(Records for locating displayed items)
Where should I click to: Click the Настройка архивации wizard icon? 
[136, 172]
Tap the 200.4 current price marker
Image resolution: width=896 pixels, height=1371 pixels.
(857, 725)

→ **WORK TO DO**
Swap "icon" for "button" throughout the data above, then write out every line again with nothing else altered.

→ **SOLUTION TO THIS PROBLEM**
Where should I click to: Click the Настройка архивации wizard button? 
[136, 172]
Tap the 200.4 current price marker
Image resolution: width=896 pixels, height=1371 pixels.
(857, 725)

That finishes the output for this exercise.